Figure 5.

Targeting ER stress inhibits fisetin-induced apoptotic cell death in liver cancer cells. (A–C) HepG2 and Hep3B cells were transfected with GRP78 siRNA and treated with fisetin (100 μM, 24 h). LDH activity, Cell viability, and ER stress-related protein (CHOP, PERK, p-PERK, GRP78, and cleaved caspase-3) levels were measured. * = p < 0.05, n.s = no significant.
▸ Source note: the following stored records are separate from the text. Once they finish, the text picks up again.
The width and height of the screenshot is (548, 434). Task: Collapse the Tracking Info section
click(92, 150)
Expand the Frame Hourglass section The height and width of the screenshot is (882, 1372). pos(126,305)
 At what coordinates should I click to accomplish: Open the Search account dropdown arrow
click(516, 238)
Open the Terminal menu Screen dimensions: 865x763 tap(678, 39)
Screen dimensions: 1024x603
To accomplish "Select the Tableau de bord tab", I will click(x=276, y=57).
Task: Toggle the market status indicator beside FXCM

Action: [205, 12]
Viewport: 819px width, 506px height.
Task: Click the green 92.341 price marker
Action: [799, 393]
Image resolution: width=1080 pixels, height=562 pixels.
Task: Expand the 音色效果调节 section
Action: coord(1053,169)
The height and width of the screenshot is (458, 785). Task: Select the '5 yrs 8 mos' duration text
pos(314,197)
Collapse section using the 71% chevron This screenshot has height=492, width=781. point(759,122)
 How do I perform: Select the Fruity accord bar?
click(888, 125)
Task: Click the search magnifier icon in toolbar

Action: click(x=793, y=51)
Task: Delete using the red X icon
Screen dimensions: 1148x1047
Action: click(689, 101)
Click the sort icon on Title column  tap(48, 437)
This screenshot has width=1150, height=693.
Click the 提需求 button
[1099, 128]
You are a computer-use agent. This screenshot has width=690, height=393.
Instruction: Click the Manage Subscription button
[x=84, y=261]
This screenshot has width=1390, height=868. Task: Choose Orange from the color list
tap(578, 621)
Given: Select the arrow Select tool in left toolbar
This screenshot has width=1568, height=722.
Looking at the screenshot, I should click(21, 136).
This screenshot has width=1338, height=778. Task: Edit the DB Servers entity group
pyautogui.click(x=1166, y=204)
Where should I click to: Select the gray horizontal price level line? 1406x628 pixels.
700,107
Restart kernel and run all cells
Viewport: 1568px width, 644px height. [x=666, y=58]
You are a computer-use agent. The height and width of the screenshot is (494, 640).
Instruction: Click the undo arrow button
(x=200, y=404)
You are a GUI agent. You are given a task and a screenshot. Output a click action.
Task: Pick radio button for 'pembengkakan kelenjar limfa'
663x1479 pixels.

Relative mRNA expression levels were normalized to β-actin. β-actin was used as the protein loading control. (D–F) Cell viability, LDH activity, and ER stress-related protein (cleaved caspase-3, CHOP, PERK, and p-PERK) levels in the HepG2 and Hep3B cells treated with fisetin (100 μM, 24 h) were measured in the presence or absence of PERK siRNA (30 nM, 24 h). * = p < 0.05. β-actin was used as the protein loading control. (G,H) LDH activity, Cell viability, and western blot analyses for CHOP and cleaved caspase-3 in HepG2 and Hep3B cells treated with fisetin (100 μM, 24 h) were performed in the presence or absence of CHOP siRNA (30 nM, 24 h). * = p < 0.05. β-actin was used as the protein loading control. Data are representative of three experiments.